True, I know what you mean. I killed a couple of I. oratoria nymphs before by leaving them in a container outside; baked them alive. But one thing, this species seems to be taken over by I. oratoria. I used to find a lot of them years ago, (8 years ago) but over the past two years I've only found one adult female M. religiosa. Could such a small species really be driving M. religiosa out of this habitat?


----------



## agent A (Jan 10, 2010)

Mantis Religiosa is my state insect, and I have kept them. They are extremely fragile as nymphs. My suggestion is 10 week diapause, they hatch about 12 weeks later, they take a few days to hatch completely, humidity should be about 55%, and they do best on thin, grass-like perches (tall grass, daylillies with long thin leaves, spider plants, excelsior etc.), that's where I find them in the wild (I've seen wild ones here and in Vermont)


----------



## MantidLord (Jan 10, 2010)

agent A said:


> Mantis Religiosa is my state insect, and I have kept them. They are extremely fragile as nymphs. My suggestion is 10 week diapause, they hatch about 14 weeks later, they take a few days to hatch completely, humidity should be about 55%, and they do best on thin, grass-like perches (tall grass, daylillies with long thin leaves, spider plants, excelsior etc.), that's where I find them in the wild (I've seen wild ones here and in Vermont)


Thanks agen A. So a ten week diapause? So I already fulfilled that condition. They were layed in October. So I should basically break diapause and bring them inside (?). Or does the 14 weeks later part include the winter? I Figured I would need to put some type of grass in there because that is where I always find them: in weeds and grassy fields.


----------



## massaman (Jan 10, 2010)

I did find them all over the place last summer but in Michigan the europeans are pretty much the only dominate species out here and heard there is chinese also but none are in my area and also another good idea if you plan to keep them outside like i did as I used like a half of a metal cage used to catch fish and placed two smaller cages inside that and put two chinese ooths in the smaller cages and made sure they hung and put all this around ground level but put the bigger age over a tree shaft and so far nothing can get at the ooths I set out.Just hope they do hatch in the spring though and figured to try to bring some chinese into my area at least where I live!


----------



## agent A (Jan 10, 2010)

MantidLord said:


> Thanks agen A. So a ten week diapause? So I already fulfilled that condition. They were layed in October. So I should basically break diapause and bring them inside (?). Or does the 14 weeks later part include the winter? I Figured I would need to put some type of grass in there because that is where I always find them: in weeds and grassy fields.

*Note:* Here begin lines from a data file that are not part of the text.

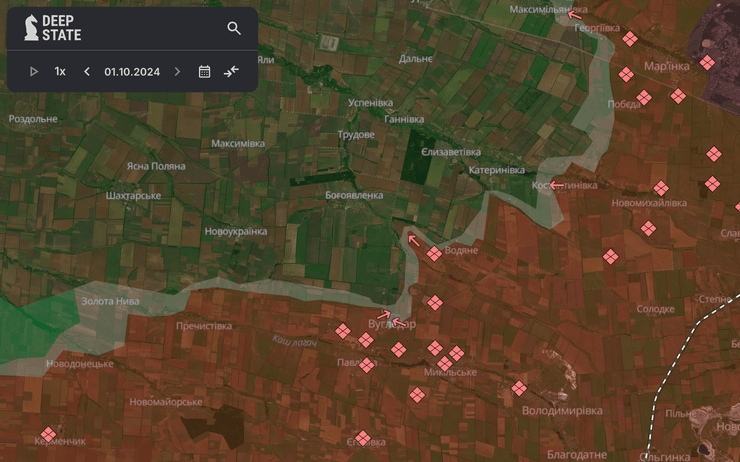The image size is (740, 462).
Task: Select the unit marker at Єгорівка
Action: coord(363,438)
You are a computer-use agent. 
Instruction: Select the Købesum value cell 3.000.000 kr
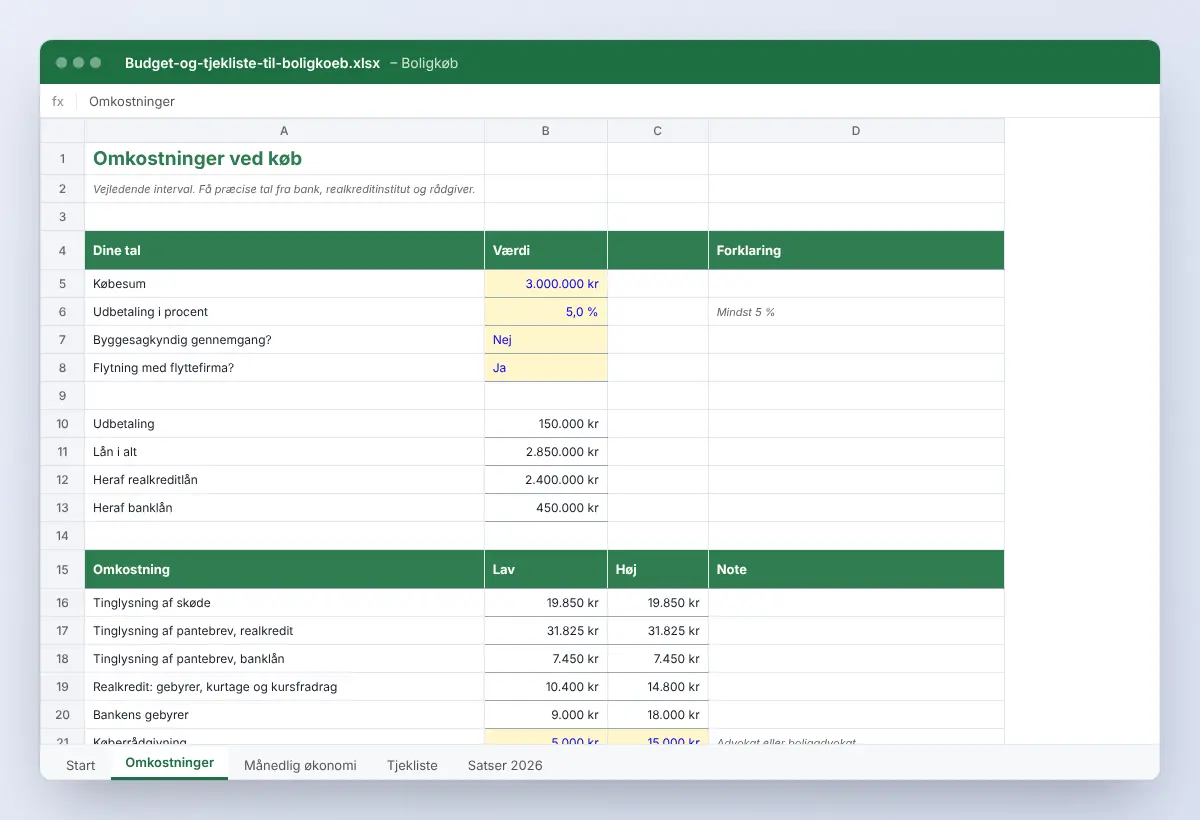click(546, 284)
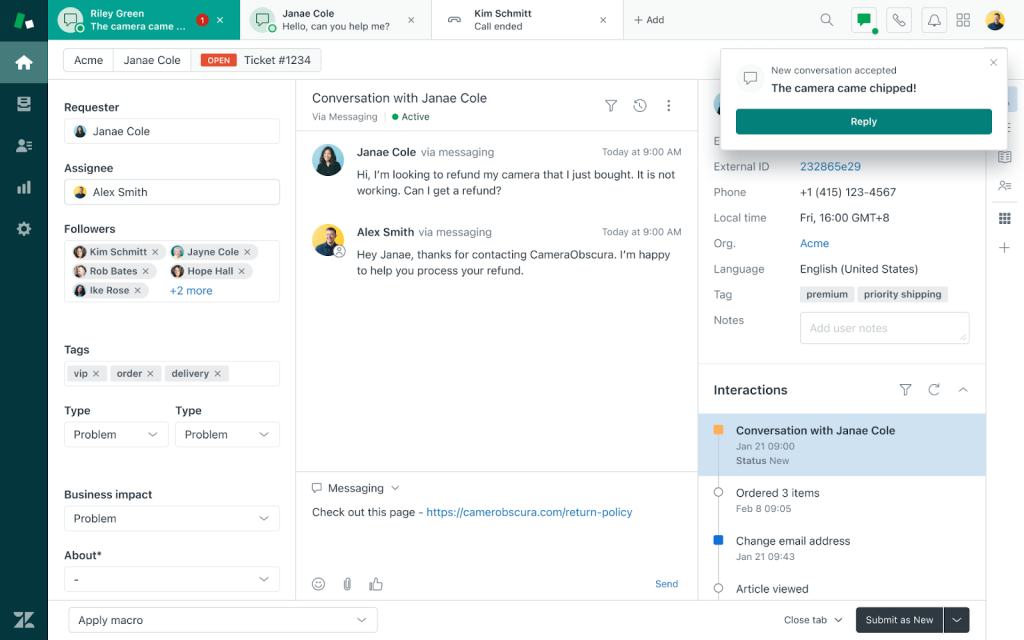Remove the vip tag from Tags
1024x640 pixels.
click(98, 372)
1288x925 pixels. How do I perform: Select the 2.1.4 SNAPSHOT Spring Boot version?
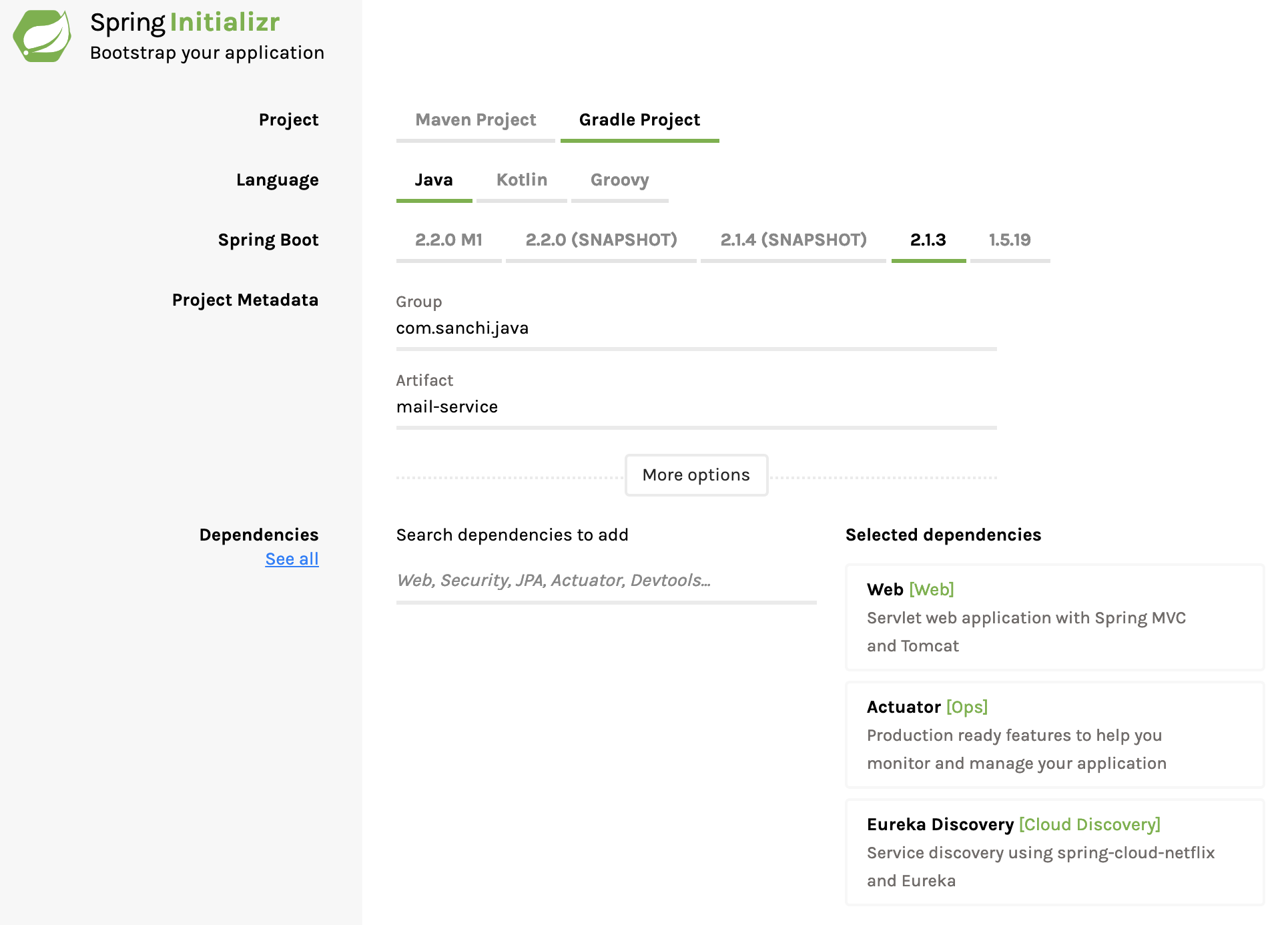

the 14 weeks is after the diapause. I took an ooth out of a 10 week diapause and it hatched 14 weeks later. It takes them a little longer to hatch than chinese. I typically take ooths out of diapause in late march, chinese hatch late may, european hatch mid june. I think it's about 14 weeks after diapause, chinese take 8, takes europeans about 3 weeks longer, so about 11-12 weeks.


----------



## MantidLord (Jan 10, 2010)

agent A said:


> the 14 weeks is after the diapause. I took an ooth out of a 10 week diapause and it hatched 14 weeks later. It takes them a little longer to hatch than chinese. I typically take ooths out of diapause in late march, chinese hatch late may, european hatch mid june. I think it's about 14 weeks after diapause, chinese take 8, takes europeans about 3 weeks longer, so about 11-12 weeks.


So if I want mine to hatch in March, then I should break diapause now. Thanks a lot for the info. mid June does sound about right, which is why I guess I see adults well after I. oratoria are dead (they hatch typically in May).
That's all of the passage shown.